Reproduce verbatim the stretch of data from the line containing "Task: Expand Objective-C" through the line containing "pos(519,178)".

START Data provided

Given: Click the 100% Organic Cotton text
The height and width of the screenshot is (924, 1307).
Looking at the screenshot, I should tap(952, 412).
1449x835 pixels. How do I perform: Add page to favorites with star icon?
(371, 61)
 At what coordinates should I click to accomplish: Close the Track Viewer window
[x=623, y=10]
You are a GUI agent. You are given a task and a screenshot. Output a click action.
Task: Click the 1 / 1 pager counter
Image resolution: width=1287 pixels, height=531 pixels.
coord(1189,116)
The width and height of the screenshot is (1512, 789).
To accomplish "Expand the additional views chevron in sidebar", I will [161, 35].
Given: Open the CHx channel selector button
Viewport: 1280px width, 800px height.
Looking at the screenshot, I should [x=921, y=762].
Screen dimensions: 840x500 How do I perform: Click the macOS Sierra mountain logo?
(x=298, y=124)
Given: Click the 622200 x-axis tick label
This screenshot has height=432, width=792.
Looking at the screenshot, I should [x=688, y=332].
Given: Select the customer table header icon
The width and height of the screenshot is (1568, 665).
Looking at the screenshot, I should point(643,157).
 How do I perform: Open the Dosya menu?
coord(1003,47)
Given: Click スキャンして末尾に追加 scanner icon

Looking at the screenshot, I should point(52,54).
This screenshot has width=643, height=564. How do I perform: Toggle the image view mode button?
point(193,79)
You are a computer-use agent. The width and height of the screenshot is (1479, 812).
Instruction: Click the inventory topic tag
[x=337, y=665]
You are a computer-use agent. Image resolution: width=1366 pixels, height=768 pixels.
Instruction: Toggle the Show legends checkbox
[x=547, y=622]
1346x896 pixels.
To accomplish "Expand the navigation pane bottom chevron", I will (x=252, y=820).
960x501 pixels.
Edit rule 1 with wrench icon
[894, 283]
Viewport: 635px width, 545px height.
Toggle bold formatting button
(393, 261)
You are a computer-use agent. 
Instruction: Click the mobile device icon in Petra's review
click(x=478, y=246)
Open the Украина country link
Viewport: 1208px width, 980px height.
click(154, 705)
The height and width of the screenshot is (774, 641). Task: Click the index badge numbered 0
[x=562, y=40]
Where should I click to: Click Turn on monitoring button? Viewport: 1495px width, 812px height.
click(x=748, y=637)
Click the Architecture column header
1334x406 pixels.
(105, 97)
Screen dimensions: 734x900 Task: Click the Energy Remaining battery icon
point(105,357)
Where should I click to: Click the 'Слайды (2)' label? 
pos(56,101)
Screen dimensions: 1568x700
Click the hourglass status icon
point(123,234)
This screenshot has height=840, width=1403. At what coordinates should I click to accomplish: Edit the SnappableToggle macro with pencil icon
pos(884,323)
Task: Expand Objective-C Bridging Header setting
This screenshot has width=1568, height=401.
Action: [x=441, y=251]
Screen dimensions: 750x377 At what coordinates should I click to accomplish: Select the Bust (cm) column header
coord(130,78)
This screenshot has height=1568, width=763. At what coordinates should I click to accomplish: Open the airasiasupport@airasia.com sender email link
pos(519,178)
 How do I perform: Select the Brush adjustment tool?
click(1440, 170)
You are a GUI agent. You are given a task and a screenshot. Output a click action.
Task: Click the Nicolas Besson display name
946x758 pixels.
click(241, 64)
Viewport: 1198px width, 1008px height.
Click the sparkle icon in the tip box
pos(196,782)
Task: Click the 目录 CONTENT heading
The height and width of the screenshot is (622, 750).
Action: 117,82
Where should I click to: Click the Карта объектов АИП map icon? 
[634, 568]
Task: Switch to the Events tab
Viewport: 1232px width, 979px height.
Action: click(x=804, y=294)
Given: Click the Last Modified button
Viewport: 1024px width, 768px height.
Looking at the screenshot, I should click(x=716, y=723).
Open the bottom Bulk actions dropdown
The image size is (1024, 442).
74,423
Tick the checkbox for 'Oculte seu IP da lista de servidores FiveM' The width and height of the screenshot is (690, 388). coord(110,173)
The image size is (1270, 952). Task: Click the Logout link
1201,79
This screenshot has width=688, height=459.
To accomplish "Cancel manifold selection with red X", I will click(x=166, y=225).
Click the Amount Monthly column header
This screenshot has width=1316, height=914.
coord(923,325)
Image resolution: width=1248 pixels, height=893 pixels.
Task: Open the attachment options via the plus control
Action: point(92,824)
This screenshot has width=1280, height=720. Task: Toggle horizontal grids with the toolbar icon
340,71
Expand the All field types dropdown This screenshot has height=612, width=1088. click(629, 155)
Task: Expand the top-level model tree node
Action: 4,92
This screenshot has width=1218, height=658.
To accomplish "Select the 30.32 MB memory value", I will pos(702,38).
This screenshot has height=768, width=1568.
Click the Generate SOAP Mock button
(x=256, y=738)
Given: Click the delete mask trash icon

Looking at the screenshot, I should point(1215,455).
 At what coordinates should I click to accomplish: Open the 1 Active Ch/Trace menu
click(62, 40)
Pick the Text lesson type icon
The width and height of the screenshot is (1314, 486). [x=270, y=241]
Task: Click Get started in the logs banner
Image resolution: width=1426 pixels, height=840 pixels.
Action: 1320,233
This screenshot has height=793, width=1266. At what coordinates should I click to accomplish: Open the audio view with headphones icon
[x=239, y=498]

END Data provided

▸ **Solution for this task**:
Task: Expand Objective-C Bridging Header setting
This screenshot has width=1568, height=401.
Action: [x=441, y=251]
Screen dimensions: 750x377 At what coordinates should I click to accomplish: Select the Bust (cm) column header
coord(130,78)
This screenshot has height=1568, width=763. At what coordinates should I click to accomplish: Open the airasiasupport@airasia.com sender email link
pos(519,178)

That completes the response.